I don’t go to a lot of sporting events, mostly because I don’t like sports. I have been to a few baseball games, a single hockey game, and a basketball game, none of which I paid to attend. That’s the only thing that will get me remotely interested in going to a game really. Thursday night, my company supplied tickets to the Rockland Boulders game. This is a local CANAM league baseball team with a stadium about 10 minutes from my house. I’ve been to a couple games there before. The place is nice and again, I didn’t pay for the tickets. We took Oliver to a game last year and he lasted a few innings before we called it quits. Now that he’s about 2.5 years old, his attention span is a little longer and we figured we’d give it a try again. Obviously, this time we’ve got an infant too.
The experience wasn’t bad. We ate some complimentary hot dogs and chips, which Oliver loved. Parker was pretty relaxed for the vast majority of the game, only really crying when it was time for him to eat. Oliver had a blast on the playground and patiently waited in line for a ride on the train the drives around the stadium.
What I was most intrigued by this time around were all the strange promotions that the stadium has for local businesses. There’s a Mercedes dealership that will give away a car if a Rockland Boulder hits a home run into his sign in the outfield. Someone did hit a home run and it landed below the sign, but not nearly far enough to reach it. That car is never going to be given away. The bulk of the promotions are in the form of coupons given out at the end of the game if something happens, such as two doubles in a row. The weirdest one was for IHOP. A batter on the opposing team is selected ahead of time. If at any point during the game, that batter strikes out, everyone in attendance gets a coupon for a free short stack of pancakes. The first time this guy came up, he didn’t strike out, but was knocked out pretty quick. The second time was a different story.
When he got up to the plate, the announcer reminded the crowd that if he struck out, we’d all enjoy a short stack of pancakes. This was followed with a Jaws-like rhythm as the announcer repeated the word “Pancakes” a couple times. Then the pitch. Strike one. The crowd cheered and the announcer came back. “Remember everyone, if he strikes out…pancakes….pancakes.” The next pitch was thrown…strike two. The crowd was now blatantly excited. They were on the verge of eating free pancakes and everyone knows that free food tastes better. The announcer was back on the loud speaker. By this point, he wasn’t even bothering with the niceties. Instead, he just started saying “Pancakes” over and over again, with that Jaws tune backing him up. The crowd joined in, chanting “Pancakes” in unison. The stadium was far from sold out, but it was still a bizarre experience to witness as hundreds of people were so singularly focused on what may come next. This is how much people love pancakes. Now, I think the next pitch resulted in a foul ball, but I can’t remember for sure.
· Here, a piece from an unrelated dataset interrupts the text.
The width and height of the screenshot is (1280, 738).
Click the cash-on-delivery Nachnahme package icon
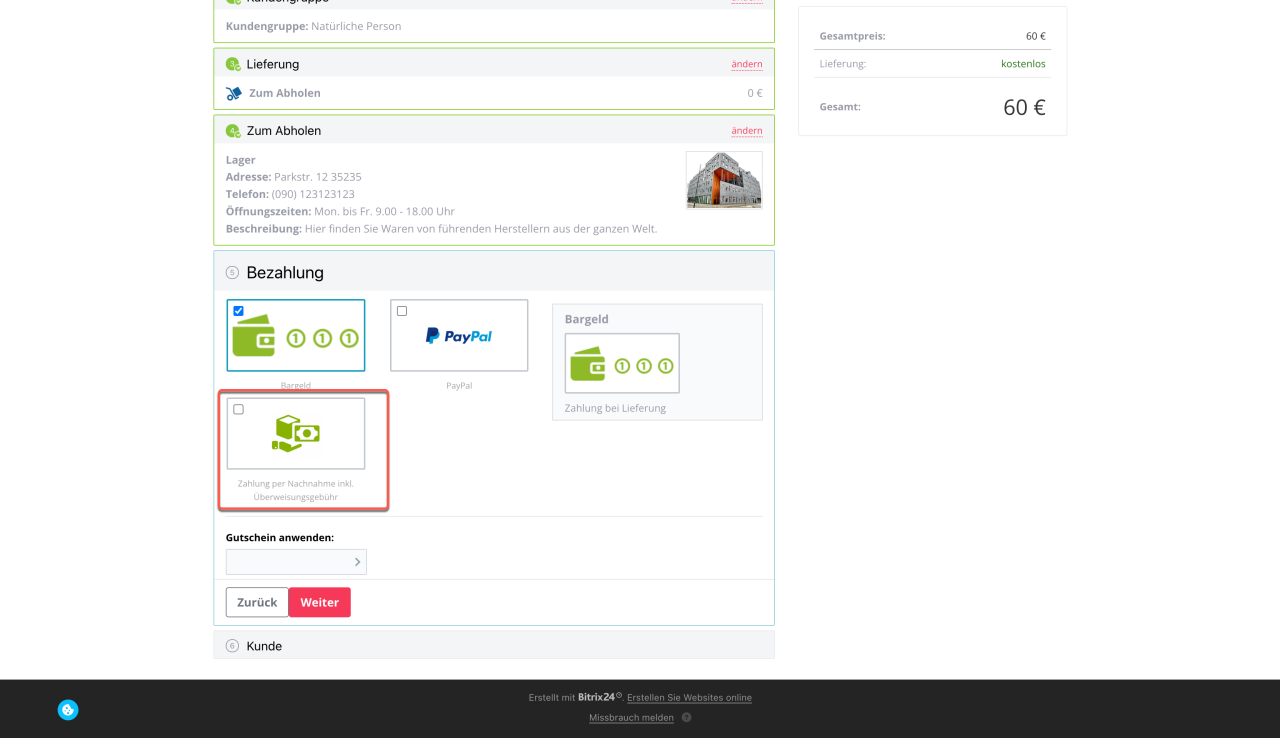[296, 433]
The excitement came when the final pitch was thrown with the crowd chanting “Pancakes” in a fervor. It came over the plate and…you guessed it. Strike three. Everyone lost their minds. Free pancakes! They’re from IHOP! Woo!
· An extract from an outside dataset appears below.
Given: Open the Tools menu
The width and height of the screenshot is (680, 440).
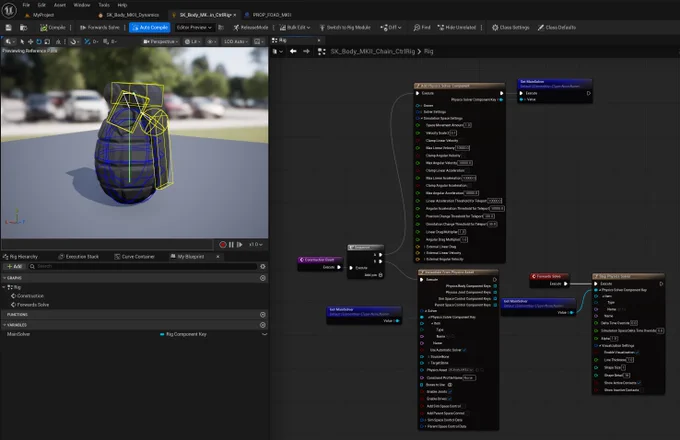Looking at the screenshot, I should click(x=104, y=5).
There’s a catch though. See, the only way to claim that sweet syrupy prize was to stay until the end of the game. We left in the middle of the 8th inning, which was already past 9 PM. With two small kids, that’s like 3 AM. I found out later that the game lasted 13 innings and well into the night. I’m glad that I went home and got some sleep instead of staying at the game for another few hours with two kids that would have grown increasingly cranky as the night went on. I’m also willing to bet that the coupon has a pretty small timeframe for usage.
When I recounted this story to my boss the next day, he brought up a good point that works as a terrific closer to this tale. You can be sure that the rest of the opposing team called that guy “Pancake” for the entire ride home.